By Dennis Archer
After graduating from Western Michigan University, I was privileged to teach and work with some very important people—learning disabled children. These children needed a quality education and for someone to stand up for their rights – they needed a voice.
After becoming Mayor of Detroit, I dedicated myself to repairing the relationship between the city and the suburbs—standing with these communities and providing an opportunity for us to come together.
Today, I am “called” to take a stand – on behalf of the citizens of our society who depend on community pharmacies and the services they provide in rural and urban areas across America. These Americans are concerned about their prescription costs and access to services that will be severely limited if the Federal Trade Commission (FTC) approves Express Scripts’ bid to acquire Medco.
The FTC is in the final stages of reviewing a proposed merger between these two pharmacy benefit managers (PBMs). As two of the three largest PBMs in the country, these companies already hold immense market share. If allowed to merge, the new mega-PBM will have overwhelming market power to stifle competition and further promote their mail-order business.
A short list of practices employed by the PBMs include:
• Exclusive dealing: As wholesalers, PBMs promote deals with pharmacies to reduce their fees in exchange for access to customers. On the flip side, they also provide drug manufacturers a higher volume of sales in return for discounts and rebates. These dealings lack transparency, are considered proprietary and are undisclosed because their business practices are unregulated. Thus, the patients and insurers do not always benefit from the “so-called” cost savings.

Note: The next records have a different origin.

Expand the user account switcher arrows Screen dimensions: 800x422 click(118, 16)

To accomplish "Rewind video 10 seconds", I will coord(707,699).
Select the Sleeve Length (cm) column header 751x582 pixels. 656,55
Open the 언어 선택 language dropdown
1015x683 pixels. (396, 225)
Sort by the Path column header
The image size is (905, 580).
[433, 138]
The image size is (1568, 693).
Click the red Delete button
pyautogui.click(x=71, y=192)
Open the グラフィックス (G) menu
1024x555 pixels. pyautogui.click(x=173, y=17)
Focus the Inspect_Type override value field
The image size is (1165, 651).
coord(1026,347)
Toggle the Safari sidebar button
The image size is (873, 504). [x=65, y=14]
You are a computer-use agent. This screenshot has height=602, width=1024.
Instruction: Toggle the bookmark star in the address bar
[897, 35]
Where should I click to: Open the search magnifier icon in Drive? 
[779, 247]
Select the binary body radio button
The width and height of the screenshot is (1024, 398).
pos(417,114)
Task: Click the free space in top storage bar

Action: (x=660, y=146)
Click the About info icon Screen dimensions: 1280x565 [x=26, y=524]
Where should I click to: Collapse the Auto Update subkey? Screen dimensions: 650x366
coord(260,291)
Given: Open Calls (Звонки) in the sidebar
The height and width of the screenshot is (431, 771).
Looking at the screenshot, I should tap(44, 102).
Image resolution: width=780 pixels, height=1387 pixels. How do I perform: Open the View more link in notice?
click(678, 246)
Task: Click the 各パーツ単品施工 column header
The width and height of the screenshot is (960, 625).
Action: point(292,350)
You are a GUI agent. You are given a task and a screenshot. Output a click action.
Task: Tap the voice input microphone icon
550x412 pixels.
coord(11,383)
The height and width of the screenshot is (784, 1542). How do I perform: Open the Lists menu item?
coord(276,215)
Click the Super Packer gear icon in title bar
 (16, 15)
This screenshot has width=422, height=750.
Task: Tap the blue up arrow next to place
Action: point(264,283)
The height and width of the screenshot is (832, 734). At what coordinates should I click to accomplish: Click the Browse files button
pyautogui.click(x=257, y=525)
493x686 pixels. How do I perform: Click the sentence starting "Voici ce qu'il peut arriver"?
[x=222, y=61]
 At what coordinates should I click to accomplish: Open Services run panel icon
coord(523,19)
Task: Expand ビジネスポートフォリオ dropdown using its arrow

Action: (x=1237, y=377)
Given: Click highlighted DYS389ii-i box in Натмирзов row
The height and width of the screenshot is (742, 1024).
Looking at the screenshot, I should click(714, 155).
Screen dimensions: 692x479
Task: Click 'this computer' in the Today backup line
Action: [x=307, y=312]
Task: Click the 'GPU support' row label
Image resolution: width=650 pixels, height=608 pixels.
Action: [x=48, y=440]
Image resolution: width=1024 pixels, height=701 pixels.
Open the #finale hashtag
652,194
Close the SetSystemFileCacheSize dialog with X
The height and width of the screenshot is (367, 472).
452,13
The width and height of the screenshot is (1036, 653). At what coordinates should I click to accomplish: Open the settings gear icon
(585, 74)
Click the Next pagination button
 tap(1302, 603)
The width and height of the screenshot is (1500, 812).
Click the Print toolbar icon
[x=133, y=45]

• Price fixing: PBMs have the ability, without regulation, to deal independently between manufacturers and pharmacies setting drug prices for specialty medication and determining when to use generics. Pharmacies must comply or lose their business relationship, and may be forced to close their doors.
• Limit pricing: By virtue of using their own mail-order pharmacies, PBMs can easily bypass retail pharmacies, contacting customers who purchase routine medications directly and offering a lower price. This is an unregulated business.
As a lawyer and an advocate for consumers, I disagree with this anticompetitive behavior. I urge the FTC to block this merger. Moreover, legislators would be remiss for not closely examining the lack of regulation in PBM practices. A free market thrives on competition.
Dennis W. Archer was the mayor of Detroit from 1994 to 2001. Before that, he served on the Michigan Supreme Court from 1986 to 1990. After leaving public office he became the first African American president of the American Bar Association in 2002-2003. He received his Bachelor of Science degree in education from Western Michigan University, and his law degree from the Detroit College of Law in 1970. Currently, he is Chairman of the Detroit-based law firm Dickinson Wright. He has received numerous accolades from a variety of national organizations and media for his tenure as mayor and his achievements as a lawyer.